Third, the naming of six besieged cities and the threat of collective destruction on a single day is a sobering witness to the Church's consistent teaching on the defense of innocent human life and the legitimacy of just defense. The Catechism (§2265) affirms that legitimate defense of the innocent is not only permitted but can be a grave duty. Judas's response to this intelligence is the embodiment of that principle enacted historically, prefiguring the Church's doctrine on the protection of the vulnerable.
Contemporary Catholics can hear in these verses a call that is both communal and personal. The structure of the passage — receive reliable intelligence, recognize urgency, act without delay — is a model for Christian response to the suffering of others.

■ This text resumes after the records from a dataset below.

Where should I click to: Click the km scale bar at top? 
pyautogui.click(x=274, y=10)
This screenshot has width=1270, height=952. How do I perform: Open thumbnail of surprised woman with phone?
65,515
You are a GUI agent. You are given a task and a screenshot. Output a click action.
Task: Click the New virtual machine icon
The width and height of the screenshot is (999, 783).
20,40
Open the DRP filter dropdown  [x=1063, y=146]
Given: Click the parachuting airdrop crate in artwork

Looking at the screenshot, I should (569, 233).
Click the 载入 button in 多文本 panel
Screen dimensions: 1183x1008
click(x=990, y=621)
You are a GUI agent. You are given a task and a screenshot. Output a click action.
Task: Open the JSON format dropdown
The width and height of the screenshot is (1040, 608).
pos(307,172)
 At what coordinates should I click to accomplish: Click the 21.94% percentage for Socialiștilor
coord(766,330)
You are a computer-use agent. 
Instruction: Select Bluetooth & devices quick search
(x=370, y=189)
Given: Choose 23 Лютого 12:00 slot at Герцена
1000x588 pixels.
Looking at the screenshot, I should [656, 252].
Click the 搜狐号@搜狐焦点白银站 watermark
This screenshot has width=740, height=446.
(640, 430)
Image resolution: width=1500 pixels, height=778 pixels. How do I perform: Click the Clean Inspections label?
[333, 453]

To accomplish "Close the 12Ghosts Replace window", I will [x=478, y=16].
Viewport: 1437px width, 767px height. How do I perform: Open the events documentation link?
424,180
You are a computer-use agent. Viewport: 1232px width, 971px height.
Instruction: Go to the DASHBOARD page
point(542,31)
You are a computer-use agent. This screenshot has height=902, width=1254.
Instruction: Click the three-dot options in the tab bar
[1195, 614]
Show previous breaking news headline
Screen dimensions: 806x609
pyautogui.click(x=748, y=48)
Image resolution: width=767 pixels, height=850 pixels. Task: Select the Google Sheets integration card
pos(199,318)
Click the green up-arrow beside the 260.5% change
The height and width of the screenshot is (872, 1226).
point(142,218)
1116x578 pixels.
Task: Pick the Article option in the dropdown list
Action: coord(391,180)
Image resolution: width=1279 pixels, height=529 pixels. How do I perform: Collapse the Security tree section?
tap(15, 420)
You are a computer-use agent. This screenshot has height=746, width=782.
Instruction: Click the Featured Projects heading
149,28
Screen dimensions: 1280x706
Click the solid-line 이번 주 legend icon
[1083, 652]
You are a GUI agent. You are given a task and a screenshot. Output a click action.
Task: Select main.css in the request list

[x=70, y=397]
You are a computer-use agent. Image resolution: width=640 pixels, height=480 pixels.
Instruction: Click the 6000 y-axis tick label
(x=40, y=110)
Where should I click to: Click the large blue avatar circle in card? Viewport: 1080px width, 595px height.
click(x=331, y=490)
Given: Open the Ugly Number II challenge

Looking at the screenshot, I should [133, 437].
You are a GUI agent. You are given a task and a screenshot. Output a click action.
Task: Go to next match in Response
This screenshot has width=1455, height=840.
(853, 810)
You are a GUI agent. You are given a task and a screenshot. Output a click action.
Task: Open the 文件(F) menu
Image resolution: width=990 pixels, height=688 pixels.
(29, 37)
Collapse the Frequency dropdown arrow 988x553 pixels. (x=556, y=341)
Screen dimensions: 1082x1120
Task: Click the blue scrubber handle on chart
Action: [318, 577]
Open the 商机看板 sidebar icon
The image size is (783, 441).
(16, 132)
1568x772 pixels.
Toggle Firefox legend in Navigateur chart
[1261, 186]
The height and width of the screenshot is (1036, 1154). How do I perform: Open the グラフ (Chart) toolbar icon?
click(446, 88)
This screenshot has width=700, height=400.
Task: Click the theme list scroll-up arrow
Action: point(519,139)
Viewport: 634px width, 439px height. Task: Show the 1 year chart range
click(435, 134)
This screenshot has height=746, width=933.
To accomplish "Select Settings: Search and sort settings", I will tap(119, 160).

At the communal level, the passage challenges parishes and Catholic institutions: do we, like Judas, cross our comfortable Jordan to seek out Catholics (and others) who are "shut up" — isolated by poverty, illness, addiction, persecution, or marginalization? The Nabataeans model something important too: information about suffering, even when it comes from unexpected or "outside" sources — a social worker, a news report, a neighbor of another faith — is a gift to be received and acted upon.
At the personal level, the detail of "three days in the wilderness" invites reflection on the practice of retreating before acting. Ignatius of Loyola's Spiritual Exercises counsel exactly this rhythm: withdrawal and discernment before engagement. Before Judas fights, he walks. Before the Catholic acts, she prays.
Finally, the word "tomorrow" is a summons against spiritual procrastination. The enemies of God's people rarely announce their deadlines. When we become aware of genuine need — in our families, our communities, or the global Church — the urgency of today is part of the call.
Verse 27 — The Urgency: Tomorrow The word "tomorrow" (αὔριον) is the hinge of the entire passage. The threat is not vague or distant — it is imminent and total: the enemies plan "to take them and to destroy all these men in one day." The phrase "in one day" carries the weight of genocide. This language echoes the threat to all Jews in the Book of Esther (Esth 3:13), and the reader is meant to feel that same existential horror. The urgency creates the narrative tension that drives the entire Gilead campaign (5:28–54): Judas must act with extraordinary speed and decisiveness, and he does. Typologically, the "one day" destruction that is planned but never executed points toward the pattern by which God repeatedly frustrates the counsel of those who seek the annihilation of his people — a pattern fulfilled ultimately and definitively in the Resurrection, where the "one day" of death became the one day of new life.